_Texto fornecido:_
Há perigo na esquina: trabalhadoras de plataformas digitais, saúde e precarização do trabalho
Resumo
O ano de 2022, dois anos após a notificação da pandemia de Covid-19 pela Organização Mundial da Saúde (OMS), trouxe um novo cenário na esfera do trabalho. Segundo pesquisa realizada pelo Instituto Brasileiro de Geografia e Estatística (IBGE) e pela Universidade Estadual de Campinas (Unicamp), mais de 1,5 milhão de pessoas já trabalhavam, àquela época, por meio de aplicativos e plataformas digitais. Isso correspondia a 1,7% da população ocupada no setor privado no Brasil, em um contexto marcado pela ausência de direitos trabalhistas, jornadas de trabalho intermináveis, esgotamento e adoecimento desses(as) trabalhadores(as).
Desse total, 6% são mulheres, aproximadamente 60 mil trabalhadoras. Segundo W. F. Pessoa (2024), o cotidiano das mulheres que trabalham por aplicativos — particularmente as motoristas — envolve precarização e violência. Embora, nos últimos anos, as plataformas de transporte individual de passageiros tenham estimulado a entrada de mulheres motoristas parceiras com o objetivo de reduzir incidentes de assédio e violência (PEREIRA; ARRIBAS; CARDOSO, 2021) contra clientes, a preferência pelas mulheres trabalhadoras não se reflete nos salários. De acordo com os dados da PNAD 2019, o rendimento das mulheres representava, em média, 77,7% do rendimento dos homens (R$ 1.985 frente a R$ 2.555), conforme a Pesquisa Nacional por Amostra de Domicílios Contínua (Pnad) de 2019.Além disso, a violência de gênero também encontra espaço nas rotinas enfrentadas pelas trabalhadoras. Agressões que têm um componente comum: o silêncio da sociedade civil ante a grave crise humanitária que atinge trabalhadores(as) por aplicativos e cuja dimensão de gênero encontra igual desconhecimento.
Segundo Carol Alves, coordenadora do Coletivo Elas por Elas Providência — fundado em 2020 para acolher trabalhadoras em situação de vulnerabilidade devido à pandemia —, “as condições de trabalho das mulheres trabalhadoras informais são marcadas por extrema precariedade e vulnerabilidade sem qualquer tipo de proteção social ou trabalhista”, denuncia Carol.

_O que se pede:_ Dê continuidade ao texto sobre as trabalhadoras de plataformas digitais, começando logo após a última frase apresentada.

_Dados fornecidos:_
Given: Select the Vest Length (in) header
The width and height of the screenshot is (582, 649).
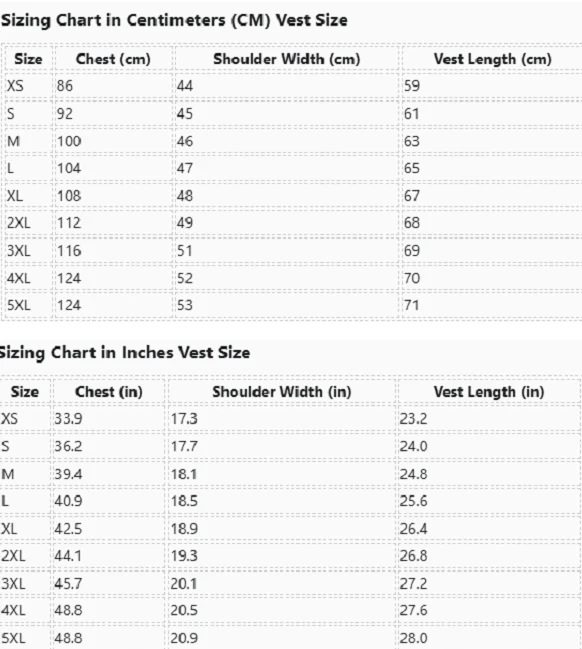Looking at the screenshot, I should pos(488,392).
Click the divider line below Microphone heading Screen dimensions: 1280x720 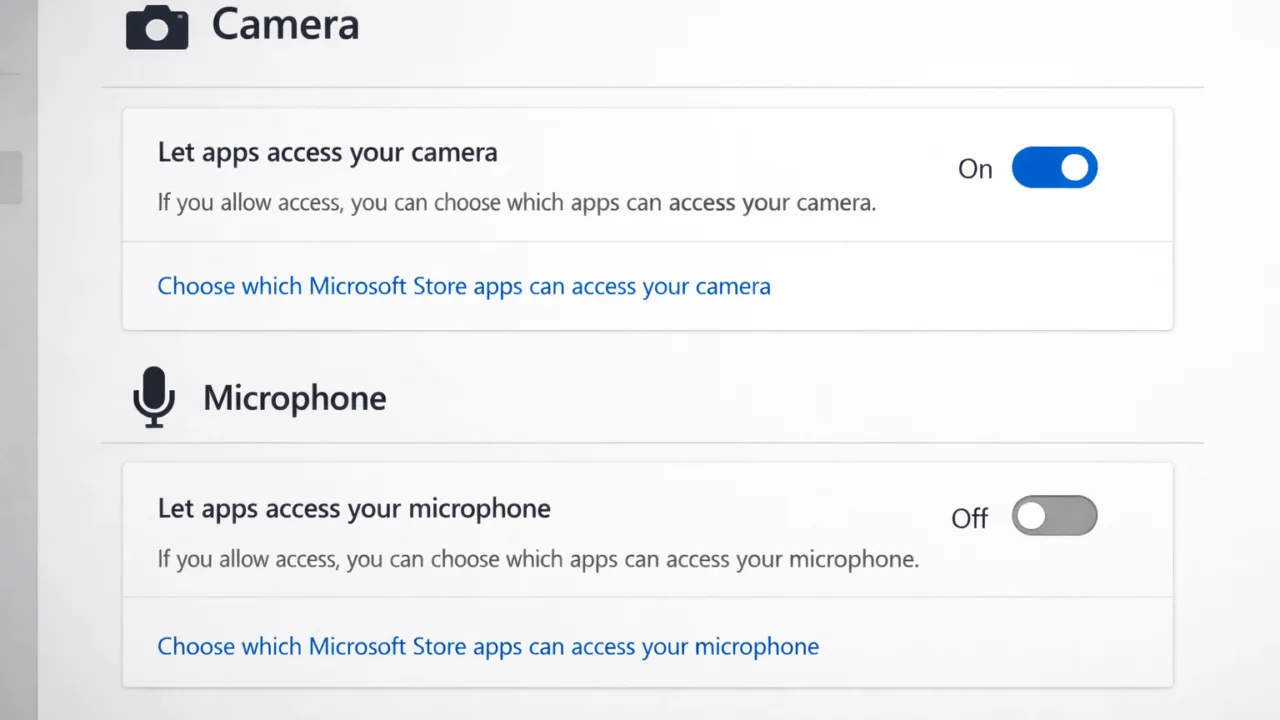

_Resposta escrita:_
A partir desse cenário, este trabalho busca analisar as consequências humanas geradas pela crescente expansão do trabalho por meio de plataformas digitais, configurando um ambiente de crescente precariedade, com graves efeitos na saúde dessas trabalhadoras, visto que o ambiente midiatizado de trabalho reflete e agrava as múltiplas violências sofridas em diversas camadas da esfera social.
A pesquisa resulta de uma parceria entre a ENSP/Fiocruz e a UFF e busca discutir e transformar as condições de saúde e os direitos dos trabalhadores por aplicativos, propondo alternativas que possam gerar ações concretas nesse campo. As atividades envolvem o desenvolvimento de uma campanha com debates e oficinas de comunicação, além de ações de comunicação publicitária e produção de reportagens, realizadas por uma equipe de estudantes de publicidade e pesquisadoras de jornalismo do Laboratório de Investigação em Comunicação Comunitária e Publicidade Social (Laccops), coordenado pela professora de Comunicação da Universidade Federal Fluminense (UFF), Patrícia Saldanha.
No aprofundamento do debate sobre plataformas digitais e saúde, nasce a proposta do presente trabalho, que busca refletir sobre e propor caminhos para a garantia da saúde e a luta por direitos das trabalhadoras, tema que pretendemos desenvolver ao longo desta proposta.